2.8 Steganography
The science or art of hiding the very existence of a message is called steganography. Whereas encryption conceals your message by making it unreadable to the outsider, the aim of steganography is to hide the message being communicated. You may have heard of invisible ink or of writing a letter with lemon juice. Those are types of stenography. An early example of it is a secret message, sent from captivity by Herodotus circa 440 BC. He shaved the head of his favourite slave, tattooed the text on his scalp, and waited for the slave's hair to re-grow thus obscuring the message from guards. The same method was used by the German army as recently as in the early 20th century.
With the international legislation regulating complex encryption getting stricter, we are presented with the problem of upholding the right to the privacy of our information by legal means. Steganography does not try to present an outsider with the task of breaking a complex code, but instead aims to bypass his attention altogether. As there are no specific rules defining the exact nature of a steganographic message, it is very difficult to outlaw (for example, subliminal messages are a form of steganography). Some interesting recent developments in the field of linguistic steganography are discussed in this chapter.
There are two main methods of modern steganography. One is data steganography. It relates to hiding a message in an image, a photo, a sound file or 'within other data'. The other is linguistic steganography, i.e. using the language for sending a secret message – by symbols, ambiguous meanings, re-arrangement of letters and other forms of linguistic manipulation.

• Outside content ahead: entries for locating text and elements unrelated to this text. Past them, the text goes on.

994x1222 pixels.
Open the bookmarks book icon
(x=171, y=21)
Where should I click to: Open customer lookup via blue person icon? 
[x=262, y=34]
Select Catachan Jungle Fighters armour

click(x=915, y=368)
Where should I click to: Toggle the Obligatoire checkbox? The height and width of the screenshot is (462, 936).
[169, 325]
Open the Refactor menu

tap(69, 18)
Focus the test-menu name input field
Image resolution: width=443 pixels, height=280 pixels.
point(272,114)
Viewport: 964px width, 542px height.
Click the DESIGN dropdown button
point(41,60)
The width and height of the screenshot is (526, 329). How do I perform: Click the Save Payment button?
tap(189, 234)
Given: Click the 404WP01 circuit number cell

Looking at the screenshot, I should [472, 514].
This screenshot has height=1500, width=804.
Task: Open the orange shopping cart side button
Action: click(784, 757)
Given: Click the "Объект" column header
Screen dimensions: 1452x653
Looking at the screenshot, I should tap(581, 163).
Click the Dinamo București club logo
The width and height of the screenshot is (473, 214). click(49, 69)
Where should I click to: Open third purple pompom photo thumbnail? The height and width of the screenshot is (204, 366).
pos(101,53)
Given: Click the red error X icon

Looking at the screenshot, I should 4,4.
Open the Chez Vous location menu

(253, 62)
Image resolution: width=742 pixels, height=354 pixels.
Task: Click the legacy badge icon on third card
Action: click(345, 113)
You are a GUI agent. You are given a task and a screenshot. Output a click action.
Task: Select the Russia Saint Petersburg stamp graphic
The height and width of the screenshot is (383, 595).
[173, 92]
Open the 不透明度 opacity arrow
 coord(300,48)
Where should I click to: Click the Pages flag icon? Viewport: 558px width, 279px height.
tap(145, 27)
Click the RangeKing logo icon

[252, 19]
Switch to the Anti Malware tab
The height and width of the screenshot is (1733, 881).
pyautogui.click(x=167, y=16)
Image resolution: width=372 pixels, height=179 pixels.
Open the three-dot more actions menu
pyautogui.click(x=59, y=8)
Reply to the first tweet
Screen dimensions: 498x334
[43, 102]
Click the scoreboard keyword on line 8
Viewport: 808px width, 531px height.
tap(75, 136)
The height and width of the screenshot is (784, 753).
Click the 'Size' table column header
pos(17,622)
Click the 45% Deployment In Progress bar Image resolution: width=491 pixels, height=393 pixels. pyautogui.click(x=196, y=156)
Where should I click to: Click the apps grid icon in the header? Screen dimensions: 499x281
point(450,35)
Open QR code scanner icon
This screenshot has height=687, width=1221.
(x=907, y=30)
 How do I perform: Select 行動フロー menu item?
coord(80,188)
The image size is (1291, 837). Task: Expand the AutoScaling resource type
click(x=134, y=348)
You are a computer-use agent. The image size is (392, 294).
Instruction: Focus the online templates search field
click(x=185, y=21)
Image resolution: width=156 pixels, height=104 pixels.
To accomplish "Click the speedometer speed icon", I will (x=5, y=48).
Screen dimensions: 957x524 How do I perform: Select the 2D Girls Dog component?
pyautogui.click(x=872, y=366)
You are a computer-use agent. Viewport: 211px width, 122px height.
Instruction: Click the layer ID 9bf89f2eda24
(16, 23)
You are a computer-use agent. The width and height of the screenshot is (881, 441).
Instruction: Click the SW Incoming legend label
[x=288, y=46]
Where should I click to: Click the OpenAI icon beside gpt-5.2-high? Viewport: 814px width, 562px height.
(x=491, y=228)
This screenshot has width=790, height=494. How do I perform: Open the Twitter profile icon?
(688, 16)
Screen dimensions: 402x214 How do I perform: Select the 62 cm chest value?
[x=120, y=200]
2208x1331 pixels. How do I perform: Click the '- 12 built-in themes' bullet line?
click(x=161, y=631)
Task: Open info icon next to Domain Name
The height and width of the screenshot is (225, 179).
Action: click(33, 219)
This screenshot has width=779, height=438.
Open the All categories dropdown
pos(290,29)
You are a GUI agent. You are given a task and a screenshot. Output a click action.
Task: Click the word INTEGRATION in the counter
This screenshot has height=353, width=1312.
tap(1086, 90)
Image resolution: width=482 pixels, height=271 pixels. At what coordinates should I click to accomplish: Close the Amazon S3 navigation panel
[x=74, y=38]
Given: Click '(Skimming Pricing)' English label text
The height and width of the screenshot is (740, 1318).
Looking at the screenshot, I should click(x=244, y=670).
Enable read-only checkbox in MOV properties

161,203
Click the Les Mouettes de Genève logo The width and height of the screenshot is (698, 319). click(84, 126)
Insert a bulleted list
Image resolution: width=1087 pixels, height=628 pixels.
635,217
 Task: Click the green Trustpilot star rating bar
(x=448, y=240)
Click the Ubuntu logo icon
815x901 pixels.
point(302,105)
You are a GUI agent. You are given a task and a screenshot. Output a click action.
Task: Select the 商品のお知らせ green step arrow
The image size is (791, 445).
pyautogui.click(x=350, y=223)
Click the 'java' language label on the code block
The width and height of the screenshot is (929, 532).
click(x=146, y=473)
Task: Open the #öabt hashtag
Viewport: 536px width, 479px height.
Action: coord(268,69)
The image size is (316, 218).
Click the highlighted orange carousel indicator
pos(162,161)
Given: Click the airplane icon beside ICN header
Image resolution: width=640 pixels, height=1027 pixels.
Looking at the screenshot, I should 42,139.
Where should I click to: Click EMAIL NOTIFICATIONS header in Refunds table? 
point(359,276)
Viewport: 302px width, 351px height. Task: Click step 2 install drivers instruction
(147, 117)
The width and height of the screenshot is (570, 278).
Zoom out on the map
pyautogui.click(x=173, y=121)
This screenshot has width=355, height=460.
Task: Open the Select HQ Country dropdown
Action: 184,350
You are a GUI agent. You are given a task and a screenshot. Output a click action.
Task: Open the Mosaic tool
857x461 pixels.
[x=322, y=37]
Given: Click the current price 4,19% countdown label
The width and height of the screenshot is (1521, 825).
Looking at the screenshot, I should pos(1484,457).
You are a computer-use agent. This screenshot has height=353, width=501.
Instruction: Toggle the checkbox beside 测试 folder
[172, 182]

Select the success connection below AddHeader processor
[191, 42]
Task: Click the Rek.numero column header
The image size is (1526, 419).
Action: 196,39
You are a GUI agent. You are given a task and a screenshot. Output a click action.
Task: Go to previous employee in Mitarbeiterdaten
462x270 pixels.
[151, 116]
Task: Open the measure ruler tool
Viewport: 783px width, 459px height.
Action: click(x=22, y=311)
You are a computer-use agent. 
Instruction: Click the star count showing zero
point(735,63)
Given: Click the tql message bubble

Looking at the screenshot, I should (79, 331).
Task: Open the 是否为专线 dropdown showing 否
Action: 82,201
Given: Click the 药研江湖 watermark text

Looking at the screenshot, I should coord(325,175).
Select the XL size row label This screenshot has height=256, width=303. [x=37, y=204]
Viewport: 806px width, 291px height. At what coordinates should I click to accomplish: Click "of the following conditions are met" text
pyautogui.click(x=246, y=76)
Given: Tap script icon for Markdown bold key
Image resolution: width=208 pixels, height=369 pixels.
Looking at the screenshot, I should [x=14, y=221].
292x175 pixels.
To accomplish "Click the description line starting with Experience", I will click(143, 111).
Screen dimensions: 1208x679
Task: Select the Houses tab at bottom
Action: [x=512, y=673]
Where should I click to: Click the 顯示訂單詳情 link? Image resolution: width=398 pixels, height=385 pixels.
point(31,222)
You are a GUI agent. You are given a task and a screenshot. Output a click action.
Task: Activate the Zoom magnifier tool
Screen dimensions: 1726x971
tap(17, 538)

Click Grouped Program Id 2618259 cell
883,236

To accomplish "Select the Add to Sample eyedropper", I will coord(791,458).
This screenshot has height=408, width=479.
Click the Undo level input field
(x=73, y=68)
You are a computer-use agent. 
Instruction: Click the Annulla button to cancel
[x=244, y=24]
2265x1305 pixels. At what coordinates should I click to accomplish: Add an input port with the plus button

Since linguistic steganography for computer systems is still purely theoretical, our discussion and examples will deal with more traditional message-hiding techniques.
Linguistic Steganography
Linguistic steganography has been gaining attention of late. In itself, it almost constitutes a throwback to computer-assisted hiding and coding techniques, for it relies on the skill in which people are still more proficient than computers – the use and comprehension of language. Comprehension of words, their transformation into meaningful information, detection of humour, symbolism and ambiguities are all still the privileges of the human mind that have no parallels in the computer world. This section will explain some applications of linguistic steganography that may allow you to bypass modern technology-based surveillance systems. Be aware that steganography is not an exact science and advice offered in this chapter, especially on its linguistic application should be applied with caution and testing prior to use in emergency or critical situations.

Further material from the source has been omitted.